[Quoted passage]
>>
# Budgies and music



## ZeroIowa (Jul 10, 2019)

Just curious, does anyone else find that their budgie likes the kind of music you listen to (assuming you've listened to it around them a lot) more than other genres?

I listen to metal music and I've noticed that my Charlie is a lot more vocal and active whenever I have that on compared to when he's in the main room with the regular radio playing chart music. He still responds to it, but he tends to just sit quietly chatting rather than getting all excited, like he does with metal. That might just be because metal is louder and aggressive and he enjoys those kinds of sounds because he makes them when he's playing.

What do you think, do budgies have a discernible music taste?


----------



## justmoira (Aug 29, 2014)

My Sweetie loves fast fun dance-y music, cheerful sounding tunes. And the vacuum cleaner, haha!


----------



## ZeroIowa (Jul 10, 2019)

Oh yeah Charlie loves the vacuum cleaner too! I think he even does the sound, occasionally he'll go "VVVVVRRRRRRRR" for about 2 seconds and I'm sure that's what he's copying.


----------



## JuneBird (Jan 5, 2021)

June loves music. Songs with a nice frequently repeating melody get him very excited and sometimes he sings along in his little bird voice. The vacuum makes him happy too. If I want to calm him down I play Mozart for him. He will slowly tweet himself to sleep.💗🦜


----------



## ZeroIowa (Jul 10, 2019)

Yeah Charlie likes piano music. I usually put it on if he's stressed out or anything.


----------
<<
[Data lines]
>>
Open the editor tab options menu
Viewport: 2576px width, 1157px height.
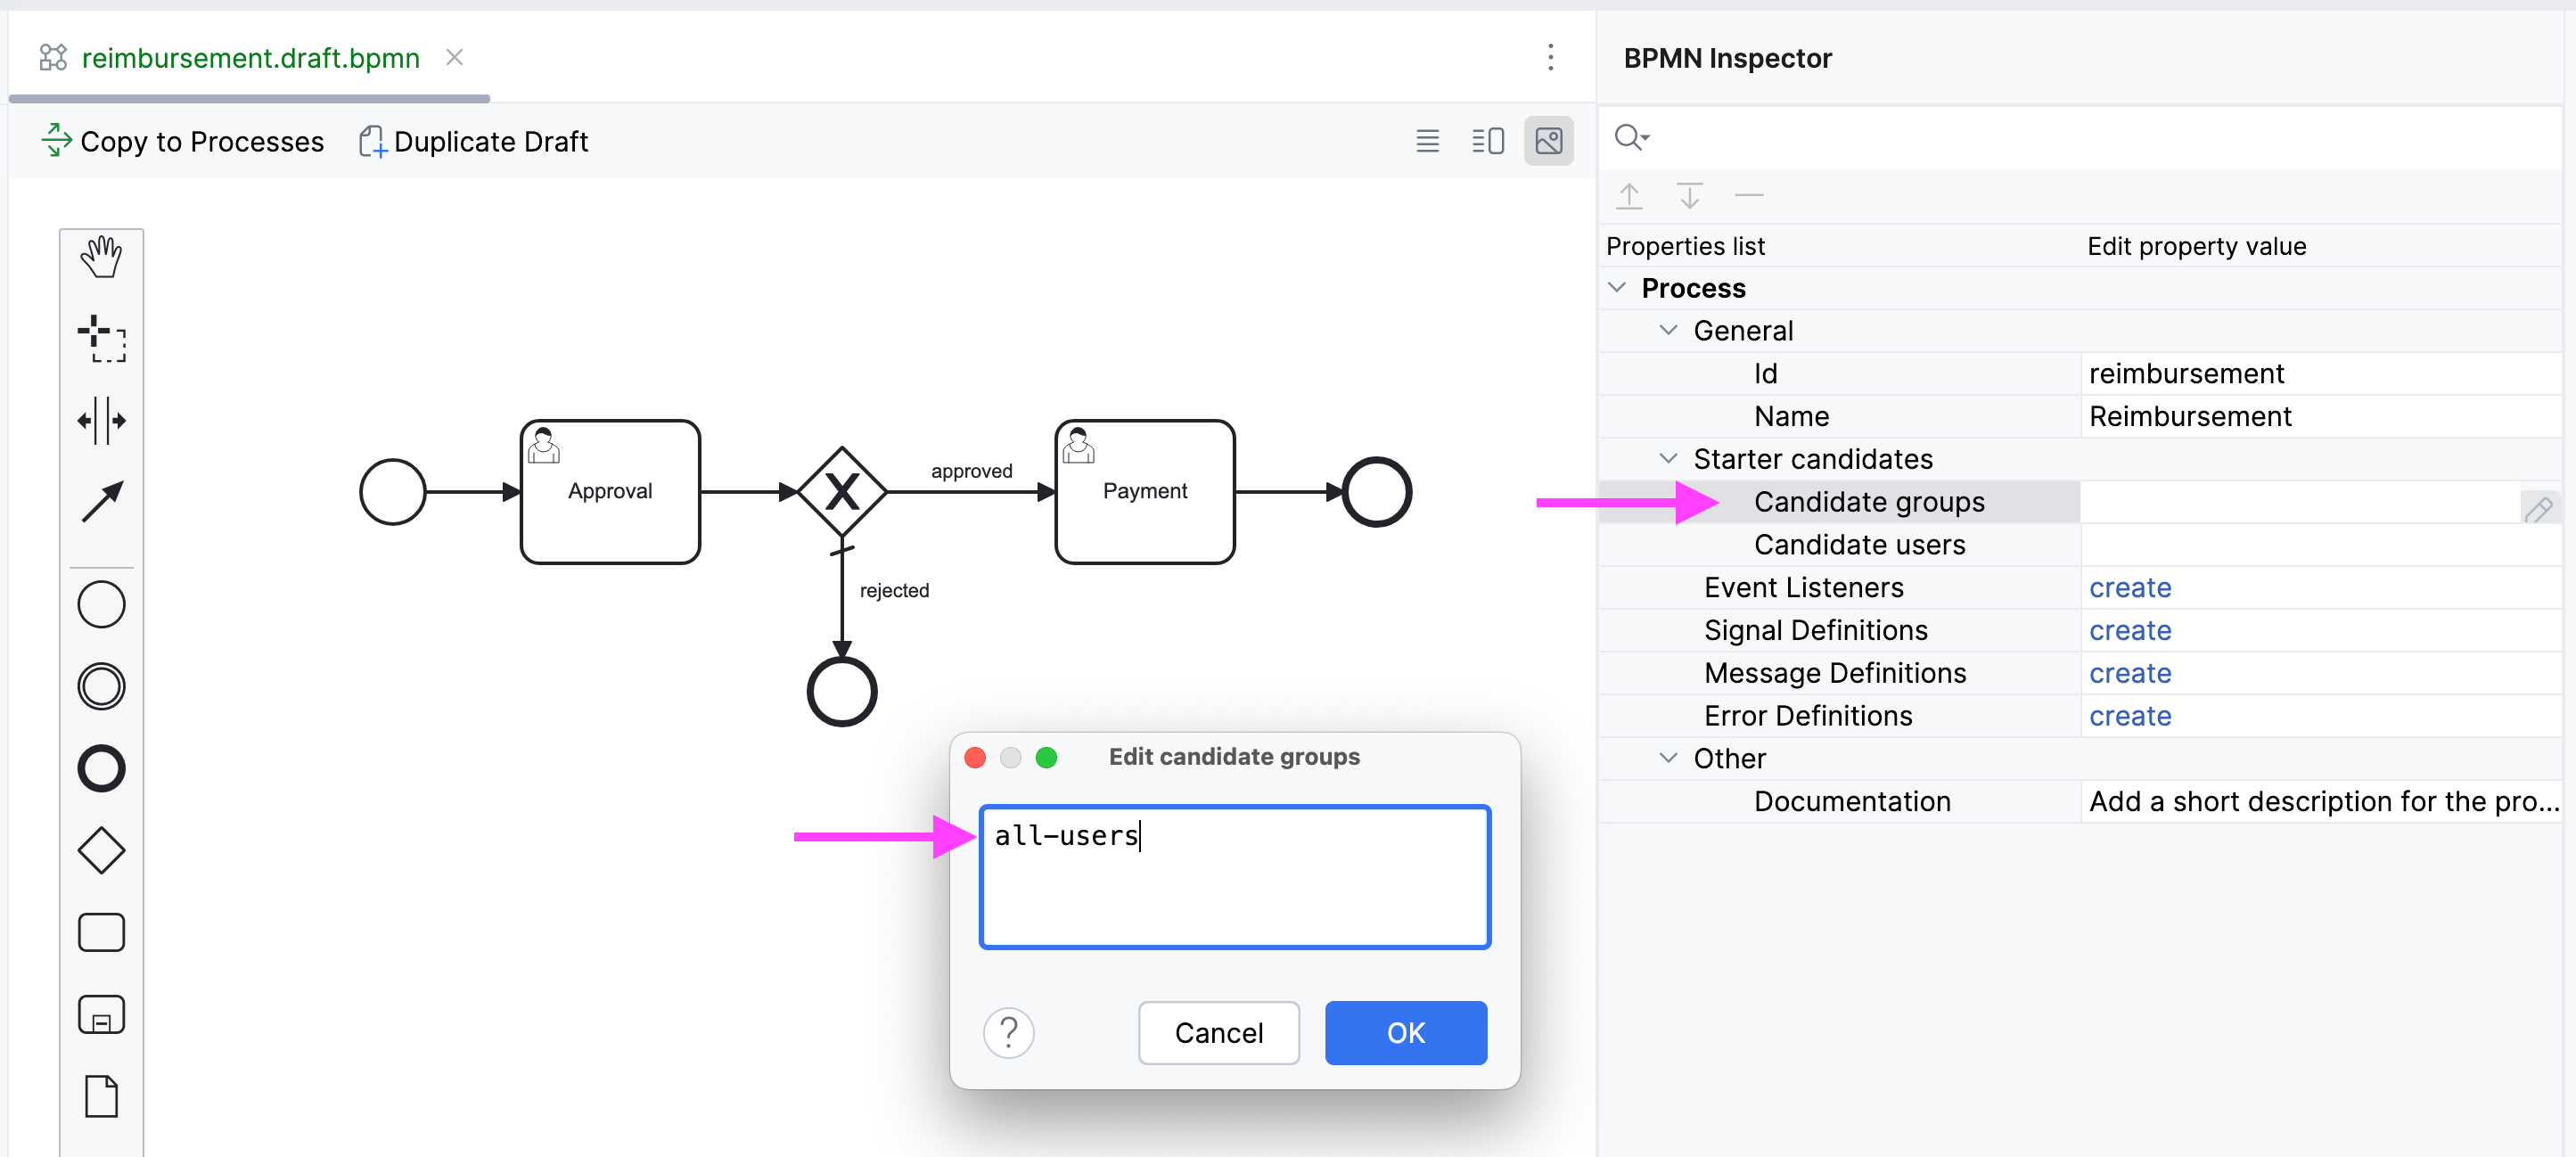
<<
[Exercise requirements]
1. In the budgie music thread, what does JuneBird play to calm June down?
2. Reproduce the stretch from "## JuneBird (Jan" through "out or anything." in the budgie music thread, replacing "Mozart" with "Chopin".

[Task results]
1. Mozart.

2.
## JuneBird (Jan 5, 2021)

June loves music. Songs with a nice frequently repeating melody get him very excited and sometimes he sings along in his little bird voice. The vacuum makes him happy too. If I want to calm him down I play Chopin for him. He will slowly tweet himself to sleep.💗🦜


----------



## ZeroIowa (Jul 10, 2019)

Yeah Charlie likes piano music. I usually put it on if he's stressed out or anything.